While a "Death with Dignity" law has existed in Oregon since 1997, several high-profile advocates for legalization have helped to bring the issue into the national spotlight in recent years. Brittany Maynard, the 29-year-old woman diagnosed with a brain tumor who moved from California to Oregon to take advantage of the state’s Death With Dignity law in 2014, was an especially "game-changing advocate." Her story gave "new life to the pro-assisted suicide movements" and prompted a new wave of legislation among state lawmakers, Charles Camosy, an associate professor of theology at Fordham University in New York, told the Monitor at the time. 
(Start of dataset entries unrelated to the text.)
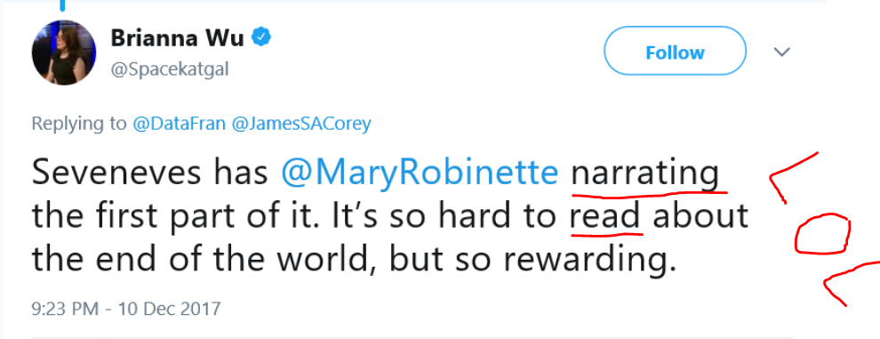Click the word rewarding in the tweet
880x339 pixels.
pos(589,258)
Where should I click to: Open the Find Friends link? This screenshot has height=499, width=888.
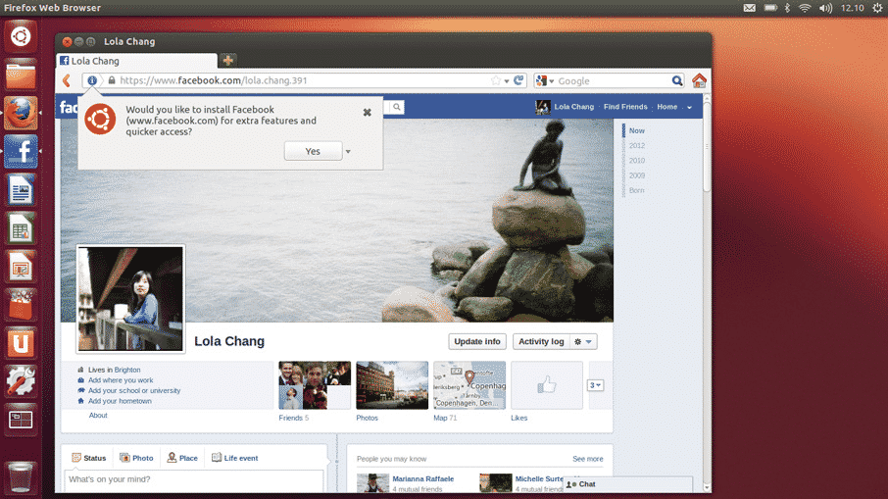point(625,107)
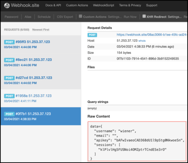Click the POST badge on request #95ff3
Image resolution: width=188 pixels, height=163 pixels.
[9, 42]
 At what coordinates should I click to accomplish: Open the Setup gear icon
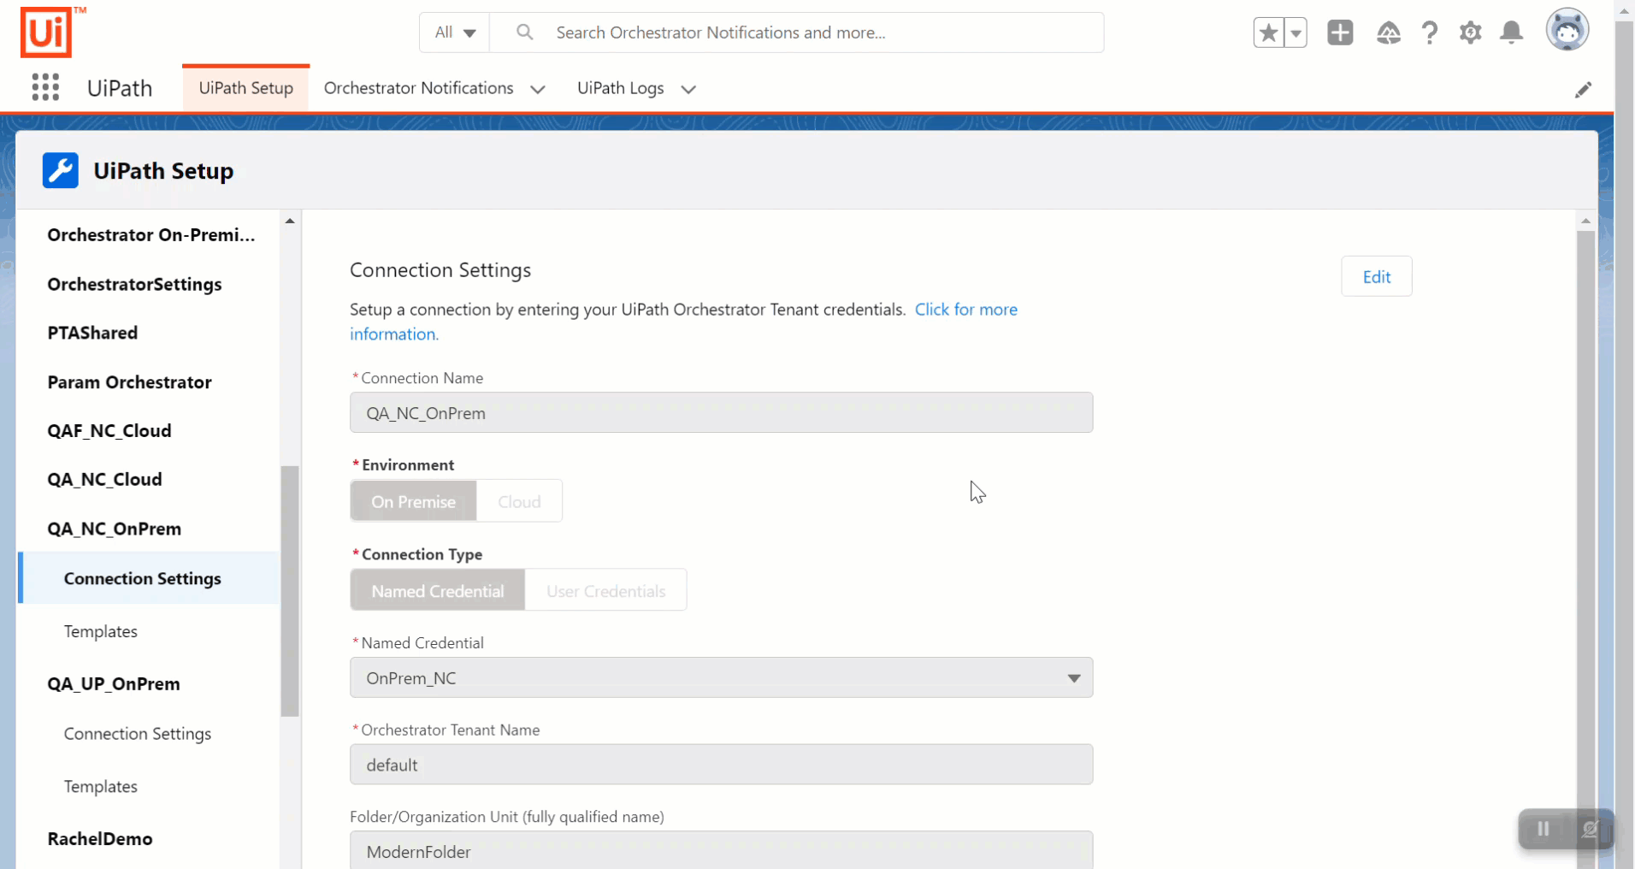1470,33
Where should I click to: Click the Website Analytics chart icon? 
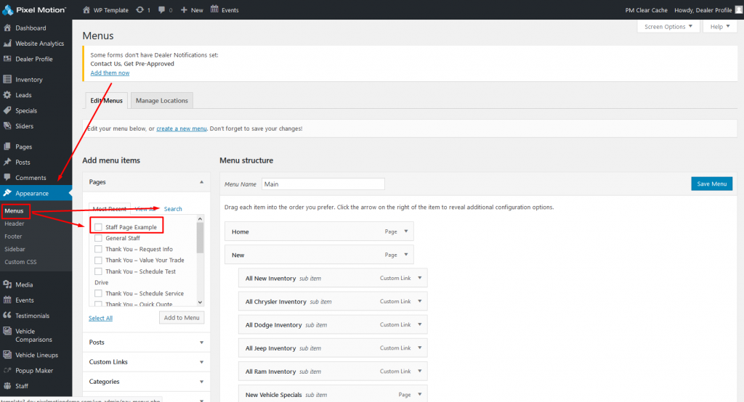[7, 43]
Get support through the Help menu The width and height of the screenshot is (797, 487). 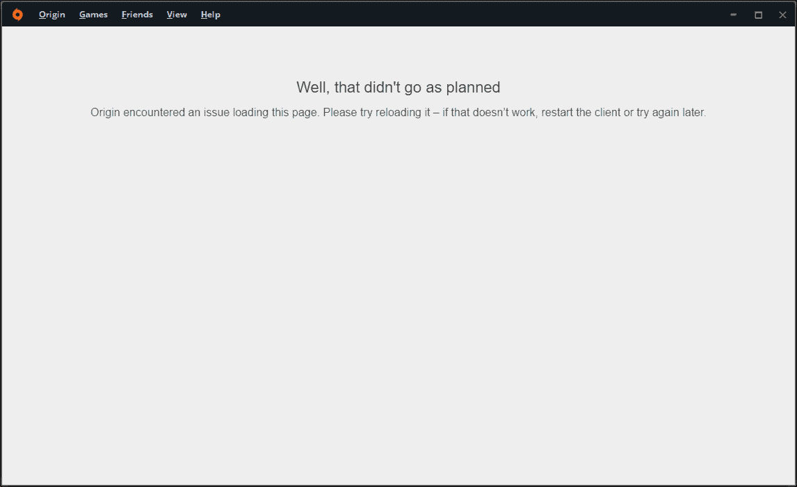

But support for such laws is far from unanimous. Legislation in Colorado and elsewhere has consistently faced opposition from religious groups, particularly those affiliated with the Roman Catholic Church, whose United States Conference of Catholic Bishops in 2011 called a the practice a "grave offense against love of self, one that also breaks the bonds of love and solidarity with family, friends, and God." The American Medical Association has also spoken out against legalization, arguing that it is "fundamentally incompatible with the physician’s role as healer, would be difficult or impossible to control, and would pose serious societal risks." And disability rights advocates in Colorado expressed concerns that allowing the practice would cause insurance companies to determine that providing medical aid in dying is more cost-effective than lifelong medical care.

As Harry Bruinius reported for the Monitor last year: 

Opponents – and even some advocates – worry about how these policies will evolve into the future. Current laws limit the assisted suicide option to terminal patients diagnosed with six months to live, usually after expensive treatments have been exhausted. But a “slippery slope” argument suggests that as the situation evolves over years or decades, people might begin to clamor for assisted suicide for Alzheimer's, Parkinson's, and [early] onset dementia. 

These concerns, experts say, highlight the need for sufficient safeguards built into physician-aided death legislation. The Colorado law, like others, has certain requirements, including that the patient must be at least 18 years old, diagnosed with a terminal illness and a prognosis of six months or less as confirmed by two physicians, and be deemed mentally capable by two physicians of making and communicating an informed decision.

Some opponents of the legislation, however, argued that Proposition 106 did not go far enough in its safeguards, as it does not require that a doctor is present at the time of death, does not prevent patients from "doctor shopping," and does not adequately prevent an heir from plotting the death of a relative to reap their inheritance. 

Nearly as controversial as the contents of the Colorado measure itself was the language used to describe the act. As elsewhere, proponents for the legislation tended to use terms such as "dying with dignity” and "right to die," where as opponents favored "physician-assisted suicide," as The Denver Post reports.

While such language reflects stances on the issue, it can also shape perceptions, experts say. And adding to the nationwide movement toward legalization is "the growing acceptance that [physician-aided dying] is not assisted suicide," Arthur Svenson, a professor of political science at the University of Redlands in Redlands, Calif., writes in an email to the Monitor, noting that no states that allow the practice include the word "suicide" in their laws.

"Suicide describes a healthy person who chooses death, while [physician-aided dying] describes a terminally ill person who would rather live," he adds.